■ Recorded data ■
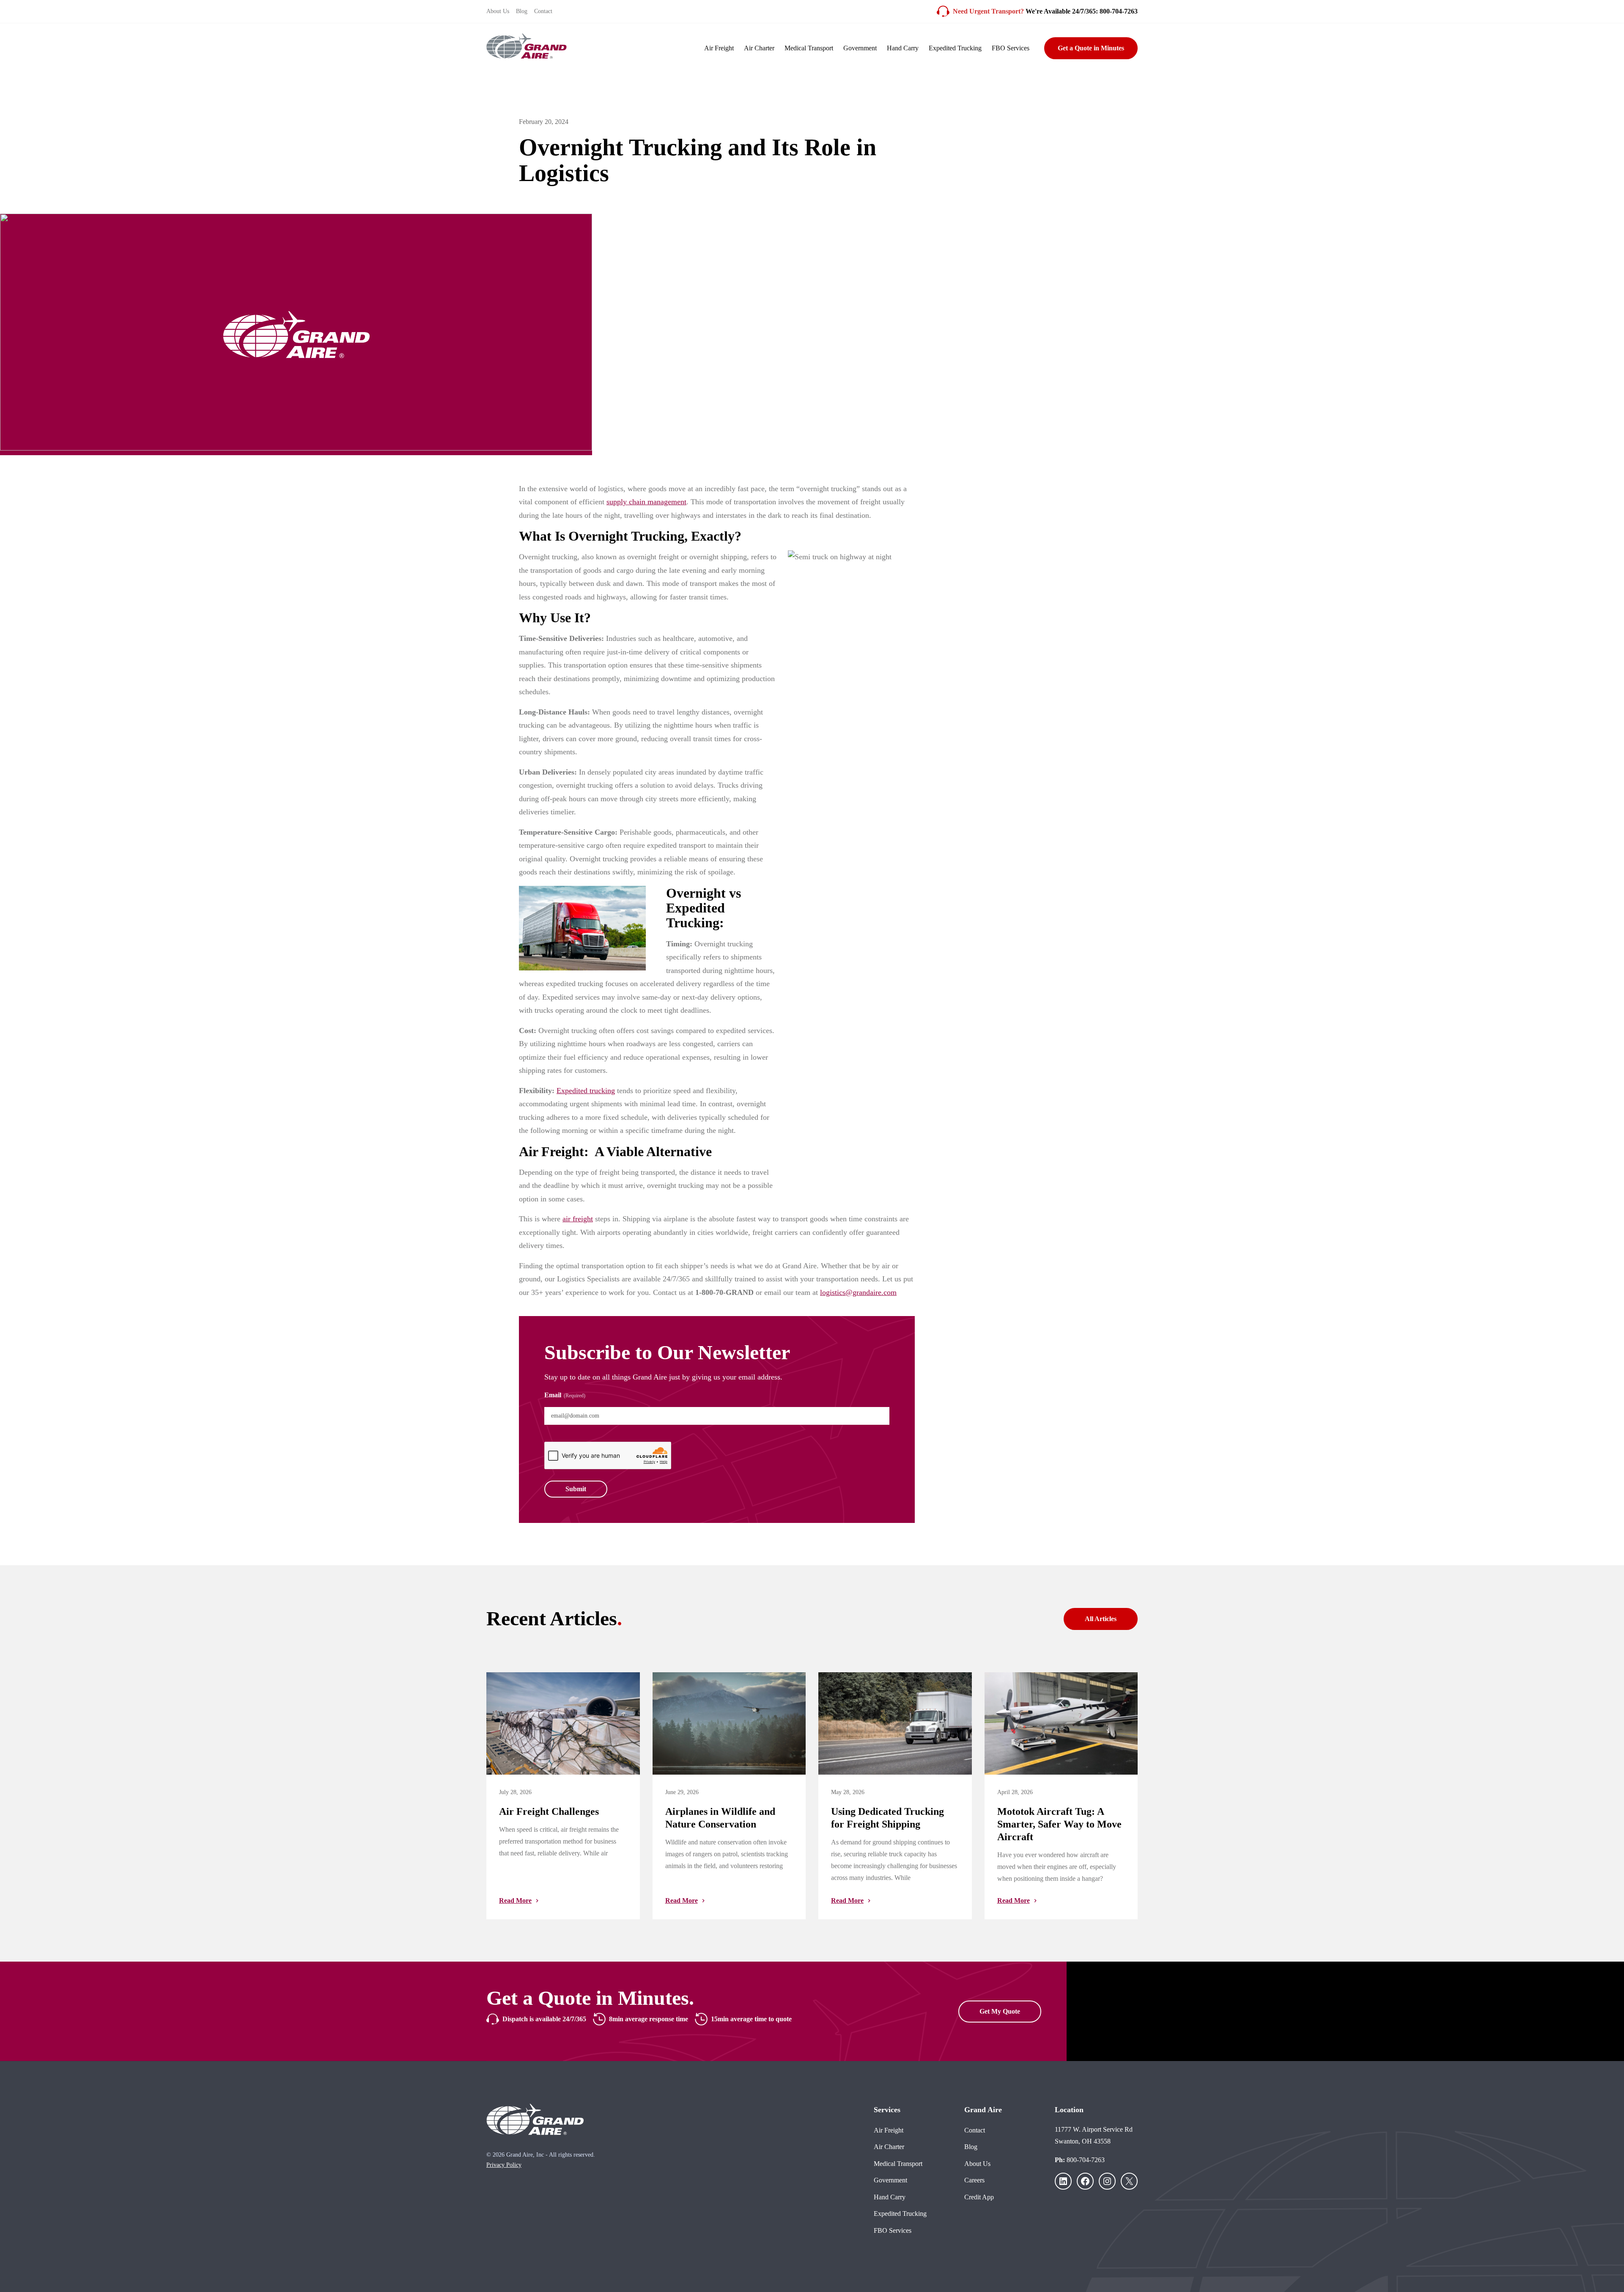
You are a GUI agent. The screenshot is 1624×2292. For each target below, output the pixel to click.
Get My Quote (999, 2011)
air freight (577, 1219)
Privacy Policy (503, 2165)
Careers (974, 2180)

* * *

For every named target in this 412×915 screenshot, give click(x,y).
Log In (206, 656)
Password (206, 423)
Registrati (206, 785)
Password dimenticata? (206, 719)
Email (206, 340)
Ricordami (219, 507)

* * *

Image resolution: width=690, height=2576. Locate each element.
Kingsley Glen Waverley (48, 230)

■ Exercise prompt ■
Filter the entries and copy each line with "screenshot".

■ Exercise output ■
You are a GUI agent. The screenshot is 1624×2292. For each target below, output the pixel to click.
For every named target in this 412×915 screenshot, give click(x,y).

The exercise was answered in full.